Völkermord an den Armeniern | Streit um ein Wort

Erster Weltkrieg | Modul 9 | Verstehen und Urteilen | Streit um Geschichte | ◻◻◻ schwer | ca. 40 min

Tsitsernakaberd | Denkmal an den Armenier-Genozid, Foto 2015 | Vergrößerte Bildansicht und Bildnachweis (Soghomon Matevosyan, Tsitsernakaberd 102, CC BY-SA 4.0, Wikimedia): Bild anklicken

Tipp: Hinweise zum Modul für Lehrer/innen finden sich im Blog  Historisch Denken | Geschichte machen

Das 20. Jahrhundert war geprägt durch zahlreiche gewaltsame Ereignisse. Nicht nur die beiden Weltkriege forderten viele Millionen Tote. Übersteigerter Nationalismus und rassistische Ideologien führten seit Beginn des Jahrhunderts zur Auslöschung von Menschengruppen nur aufgrund ihrer nationalen oder ethnischen Herkunft oder ihrer Religion, die auf Anordnung der Regierung eines Staates systematisch ermordet wurden. Das bekannteste Beispiel ist der Holocaust an den europäischen Juden in den Jahren 1941 bis 1945. Andere Beispiele solcher systematischen Massentötungen sind die Deportationen und Massentötung der Armenier im Osmanischen Reich 1915/16, die „Killing Fields“ der Roten Khmer in Kambodscha 1975 bis 1979 oder die Ermordung Tutsi in Ruanda 1994.
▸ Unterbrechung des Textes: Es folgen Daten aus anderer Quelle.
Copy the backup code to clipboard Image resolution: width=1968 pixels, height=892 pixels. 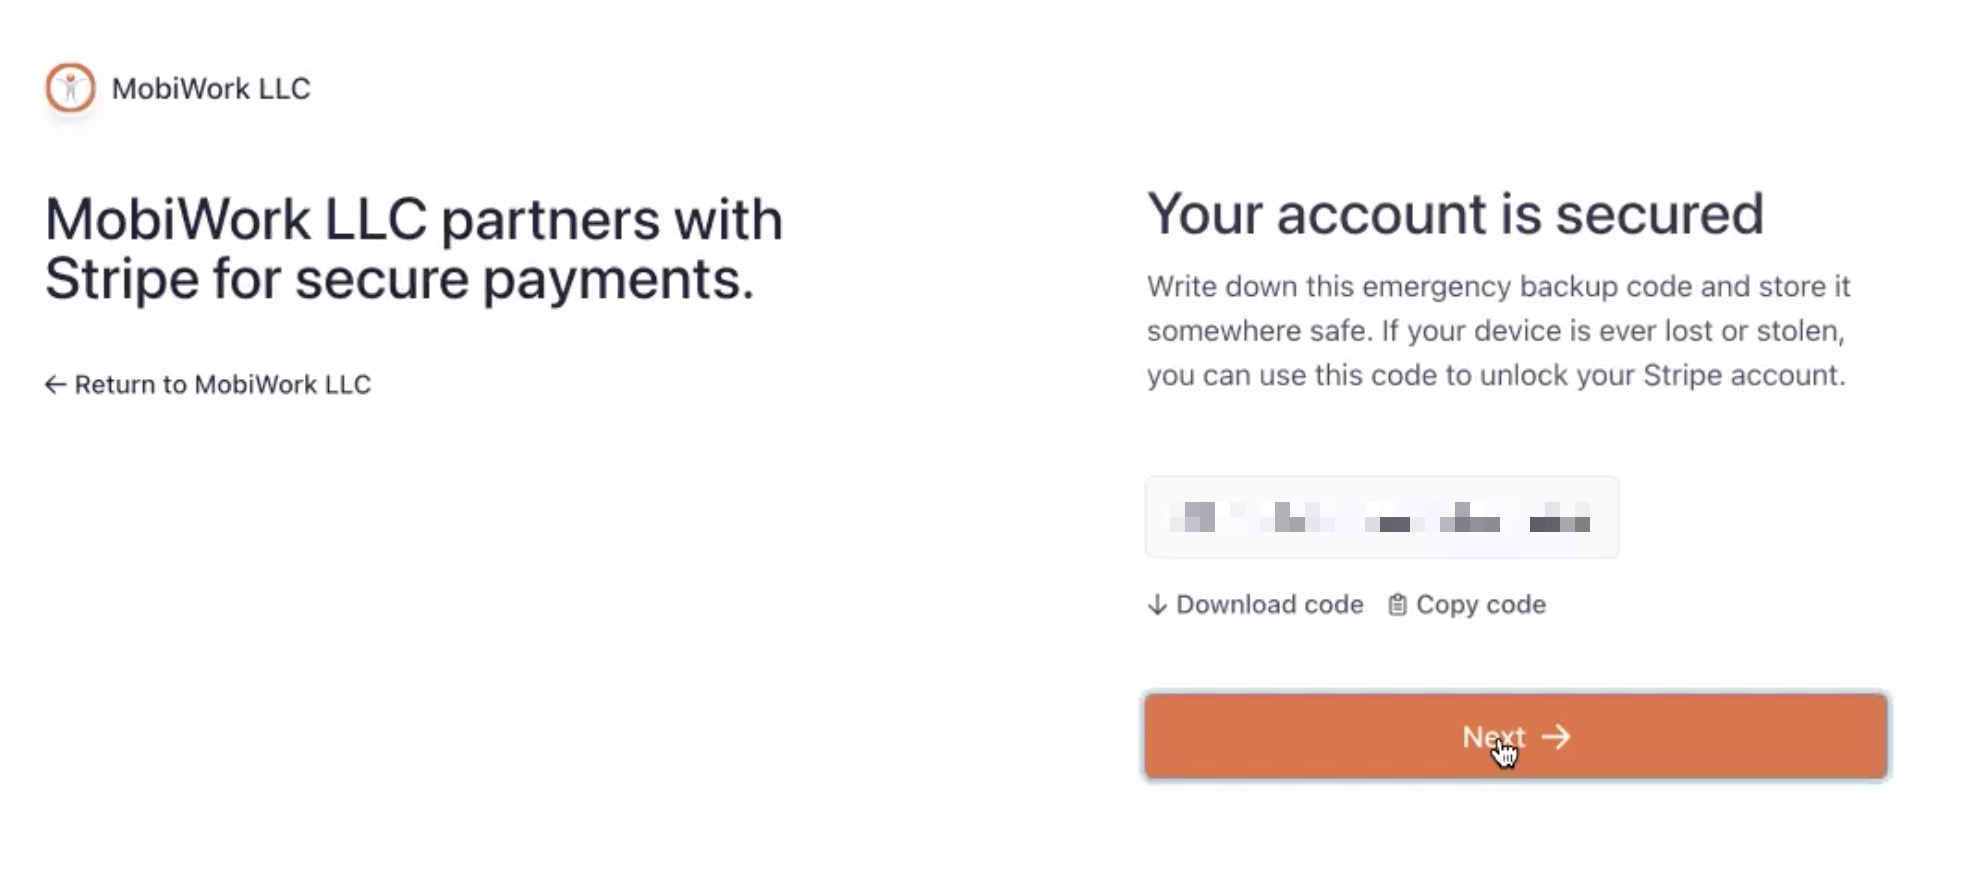click(1480, 605)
Darüber, ob solche Ereignisse auch als Völkermord (oder Genozid) bezeichnet werden, gibt es häufig Streit. Während der Holocaust (von wenigen Holocaust-Leugnern abgesehen) oder die Ermordung der Tutsi in Ruanda als Völkermorde bezeichnet werden und anerkannt sind, gibt es bis heute intensive Debatten darüber, ob die Deportationen und Massentötung der Armenier (und auch der Assyrer und Aramäer) während des Ersten Weltkriegs Völkermord genannt werden soll oder nicht. Eine Massentötung als Völkermord zu bezeichnen, ist nicht nur eine moralische Frage oder eine historische Interpretation. Unter dem Eindruck des Holocausts verabschiedete die UNO 1948 die Convention on the Prevention and Punishment of the Crime of Genocide. Die UNO, das Europäische Parlament und viele Staaten haben die die Ereignisse von 1915/16 auf Grundlage der UN-Konvention rückwirkend als Völkermord anerkannt. Erfolgt eine solche Anerkennung, ergeben sich für die Täter bzw. Täterstaaten immer auch rechtliche Konsequenzen: Sie können vor dem Internationalen Strafgerichtshof angeklagt werden oder müssen Entschädigungen an die Opfer zahlen. Deshalb gibt es Personen, Staatsregierungen oder Institutionen, die es strikt ablehnen, die Ereignisse von 1915/16 als Völkermord zu bezeichnen und anzuerkennen. Auch die Bundesrepublik Deutschland hat eine offizielle Anerkennung lange abgelehnt. Im Juni 2016 hat der Bundestag in einer Resolution den Begriff „Völkermord“ offiziell verwendet – die Bundesregierung allerdings vermeidet den Begriff bis heute.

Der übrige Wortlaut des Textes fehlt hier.